An Agent-Based Model of MySide Bias in Scientific Debates 1.0.0
We present an argumentative agent-based model for studying the impact of “myside bias” on the argumentative dynamics in scientific communities. According to recent insights in cognitive science, scientific reasoning is influenced by `myside bias’ – a tendency to prioritize the search and generation of arguments that support one’s views rather than arguments that would undermine them and to apply more critical scrutiny to opposing than to one’s stances. Even though myside bias may pull scientists away from the truth, individually and collectively, its effects could be mitigated by specific socio-epistemic mechanisms, such as shared beliefs across the community.

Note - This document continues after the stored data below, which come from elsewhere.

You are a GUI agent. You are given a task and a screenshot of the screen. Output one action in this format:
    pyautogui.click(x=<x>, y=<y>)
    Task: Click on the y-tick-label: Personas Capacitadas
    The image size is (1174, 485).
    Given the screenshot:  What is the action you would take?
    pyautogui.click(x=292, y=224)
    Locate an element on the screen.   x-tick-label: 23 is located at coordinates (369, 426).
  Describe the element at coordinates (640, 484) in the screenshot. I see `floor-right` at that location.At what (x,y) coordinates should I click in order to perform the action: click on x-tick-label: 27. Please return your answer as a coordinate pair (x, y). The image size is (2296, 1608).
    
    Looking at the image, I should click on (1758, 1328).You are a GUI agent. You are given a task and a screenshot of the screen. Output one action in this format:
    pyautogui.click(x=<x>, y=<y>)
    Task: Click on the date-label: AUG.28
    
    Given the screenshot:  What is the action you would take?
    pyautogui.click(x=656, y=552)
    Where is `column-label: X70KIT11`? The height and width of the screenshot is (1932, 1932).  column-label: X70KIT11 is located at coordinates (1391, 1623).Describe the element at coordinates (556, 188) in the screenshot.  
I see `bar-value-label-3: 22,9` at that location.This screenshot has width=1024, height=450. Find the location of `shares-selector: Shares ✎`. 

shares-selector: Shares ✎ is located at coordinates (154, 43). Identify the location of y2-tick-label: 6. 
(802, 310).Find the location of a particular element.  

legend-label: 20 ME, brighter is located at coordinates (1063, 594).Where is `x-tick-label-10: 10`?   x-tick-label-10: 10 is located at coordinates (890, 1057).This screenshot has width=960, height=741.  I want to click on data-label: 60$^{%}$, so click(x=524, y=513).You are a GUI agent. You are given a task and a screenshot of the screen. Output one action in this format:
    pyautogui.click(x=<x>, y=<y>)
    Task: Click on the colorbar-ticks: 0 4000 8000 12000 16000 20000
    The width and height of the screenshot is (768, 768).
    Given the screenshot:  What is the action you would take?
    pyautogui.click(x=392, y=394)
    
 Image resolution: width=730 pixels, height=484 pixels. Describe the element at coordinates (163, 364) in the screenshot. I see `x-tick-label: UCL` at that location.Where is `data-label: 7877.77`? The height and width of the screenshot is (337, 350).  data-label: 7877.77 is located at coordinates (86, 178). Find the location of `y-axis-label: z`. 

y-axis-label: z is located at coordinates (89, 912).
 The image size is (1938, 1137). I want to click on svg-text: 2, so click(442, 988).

Although myside bias may pull individual scientists away from the truth, its effects on communities of reasoners remain unclear since (Mercier, 2014) argue that specific socio-epistemic mechanisms may mitigate its negative impact.
The aim of our model is two-fold: first, to study the argumentative dynamics generated by myside bias, and second, to explore which mechanisms may act as a mitigating factor against the pernicious effects of the bias. Our results indicate that biased communities are epistemically less successful than non-biased ones but that two mechanisms help communities: the presence of a common filter of weak arguments, which can be interpreted as shared beliefs, and an equal distribution of agents for each view at the beginning.
Release Notes
Uploading the code and some example results.